REGIONAL GROUNDWATER CONTROL OF SLOPE STABILITY IN THE GLACIAL LAKE DULUTH BASIN, MINNESOTA


MOOERS, Howard D., Earth and Environmental Sciences, University of Minnesota Duluth, 230 Heller Hall, 1114 Kirby Drive, Duluth, MN 55812, WATTRUS, Nigel J., Large Lakes Observatory and Department of Geological Sciences, University of Minnesota, 203 Research Laboratory Building, 10 University Drive, Duluth, MN 55812 and MOSSBERGER, Irvin G., Geological Sciences, University of Minnesota, 230 Heller Hall, 1114 Kirby Drive, Duluth, MN 55812, hmooers@d.umn.edu

Glacial Lake Duluth occupied the western end of the Lake Superior Basin dammed between a series of moraines on the west and the active ice margin on the east. At least three and possibly four phases of the lake existed between successive ice advances. The resulting stratigraphy consists of thin (4-7 meters) shallow water lacustrine sequences interbedded with thick (up to 40 meters) lacustrine clays or clayey tills. The shallow-water sands are hydraulically connected to sediments of a large moraine complex composed primarily of coarse outwash. Groundwater recharge and resulting high hydraulic head in the moraine result in artesian conditions in the hydraulically-connected sands of the Lake Duluth sedimentary sequences.

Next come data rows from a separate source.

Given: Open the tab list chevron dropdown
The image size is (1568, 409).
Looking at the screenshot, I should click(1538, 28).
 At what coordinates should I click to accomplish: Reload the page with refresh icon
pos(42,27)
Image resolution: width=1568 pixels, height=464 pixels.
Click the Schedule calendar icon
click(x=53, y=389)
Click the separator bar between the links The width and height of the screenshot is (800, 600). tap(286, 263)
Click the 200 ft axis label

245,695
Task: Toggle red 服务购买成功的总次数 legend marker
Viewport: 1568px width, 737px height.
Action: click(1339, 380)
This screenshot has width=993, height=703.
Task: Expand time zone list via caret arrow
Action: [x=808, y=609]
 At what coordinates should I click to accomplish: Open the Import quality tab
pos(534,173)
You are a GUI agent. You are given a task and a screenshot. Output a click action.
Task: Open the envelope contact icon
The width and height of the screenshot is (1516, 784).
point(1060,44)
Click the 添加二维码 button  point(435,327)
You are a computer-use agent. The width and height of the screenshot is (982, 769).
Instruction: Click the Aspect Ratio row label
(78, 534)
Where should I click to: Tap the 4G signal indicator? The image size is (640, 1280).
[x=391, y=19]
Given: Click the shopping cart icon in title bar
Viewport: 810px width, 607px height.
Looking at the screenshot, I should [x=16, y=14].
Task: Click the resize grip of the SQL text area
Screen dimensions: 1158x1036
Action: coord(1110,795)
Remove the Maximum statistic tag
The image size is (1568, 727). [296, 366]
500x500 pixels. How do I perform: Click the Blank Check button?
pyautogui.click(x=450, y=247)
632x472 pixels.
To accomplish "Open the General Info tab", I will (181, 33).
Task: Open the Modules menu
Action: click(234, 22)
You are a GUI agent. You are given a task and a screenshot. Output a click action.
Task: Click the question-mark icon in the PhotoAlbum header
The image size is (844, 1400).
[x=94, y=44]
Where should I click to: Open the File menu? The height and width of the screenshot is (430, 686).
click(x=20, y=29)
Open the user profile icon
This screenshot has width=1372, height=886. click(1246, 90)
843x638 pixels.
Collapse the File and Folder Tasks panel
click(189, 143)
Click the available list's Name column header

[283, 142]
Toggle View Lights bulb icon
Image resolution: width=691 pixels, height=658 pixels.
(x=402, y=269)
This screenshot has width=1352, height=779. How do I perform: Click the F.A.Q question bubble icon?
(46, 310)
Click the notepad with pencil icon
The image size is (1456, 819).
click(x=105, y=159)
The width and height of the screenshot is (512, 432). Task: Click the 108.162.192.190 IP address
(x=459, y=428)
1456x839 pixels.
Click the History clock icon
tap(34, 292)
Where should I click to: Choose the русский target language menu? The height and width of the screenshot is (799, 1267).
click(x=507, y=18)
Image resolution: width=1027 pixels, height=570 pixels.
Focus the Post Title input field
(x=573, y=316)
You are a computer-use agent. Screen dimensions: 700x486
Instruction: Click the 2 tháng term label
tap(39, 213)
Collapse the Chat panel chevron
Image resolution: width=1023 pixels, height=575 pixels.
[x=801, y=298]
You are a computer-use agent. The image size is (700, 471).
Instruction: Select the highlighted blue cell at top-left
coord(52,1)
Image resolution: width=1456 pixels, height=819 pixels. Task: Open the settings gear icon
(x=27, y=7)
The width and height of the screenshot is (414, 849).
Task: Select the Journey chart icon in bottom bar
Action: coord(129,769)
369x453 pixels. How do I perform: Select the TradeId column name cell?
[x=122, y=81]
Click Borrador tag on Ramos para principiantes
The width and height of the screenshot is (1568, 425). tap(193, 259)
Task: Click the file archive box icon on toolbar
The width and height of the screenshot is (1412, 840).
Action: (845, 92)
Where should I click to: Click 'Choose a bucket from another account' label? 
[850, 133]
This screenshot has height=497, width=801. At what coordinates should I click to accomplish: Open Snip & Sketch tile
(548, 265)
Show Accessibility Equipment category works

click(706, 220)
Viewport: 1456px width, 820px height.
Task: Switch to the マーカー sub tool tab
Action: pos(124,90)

The regional topography slopes toward the axis of the Lake Duluth Basin and the potentiometric surface of the confined aquifers exceeds the surface elevation throughout much of the central part of the former lake basin. In this area groundwater seeps are common. Groundwater seeps are concentrated in areas where the potentiometric surface intersects the land surface. One occurrence of groundwater discharge allows analysis of the failure potential of the lacustrine clays. Groundwater discharge is occurring around the perimeter of a drained beaver pond. The discharge is focused at discrete points that are identified by the presence of large sand volcanoes. The sand volcanoes are located along fault scarps that are the surface expression of rotational slumps. A Mohr-Coulomb failure analysis suggests that small reductions in shear strength or small local increases in shear stress lead to failure of the clay by rotational slumping. Our analysis indicates that even the damming or draining of a beaver pond three meters deep can trigger slope instability. Once groundwater has a conduit to the surface along fault scarps, volume loss of sand from the aquifer perpetuates the processes of slumping, dewatering, and further aquifer volume loss.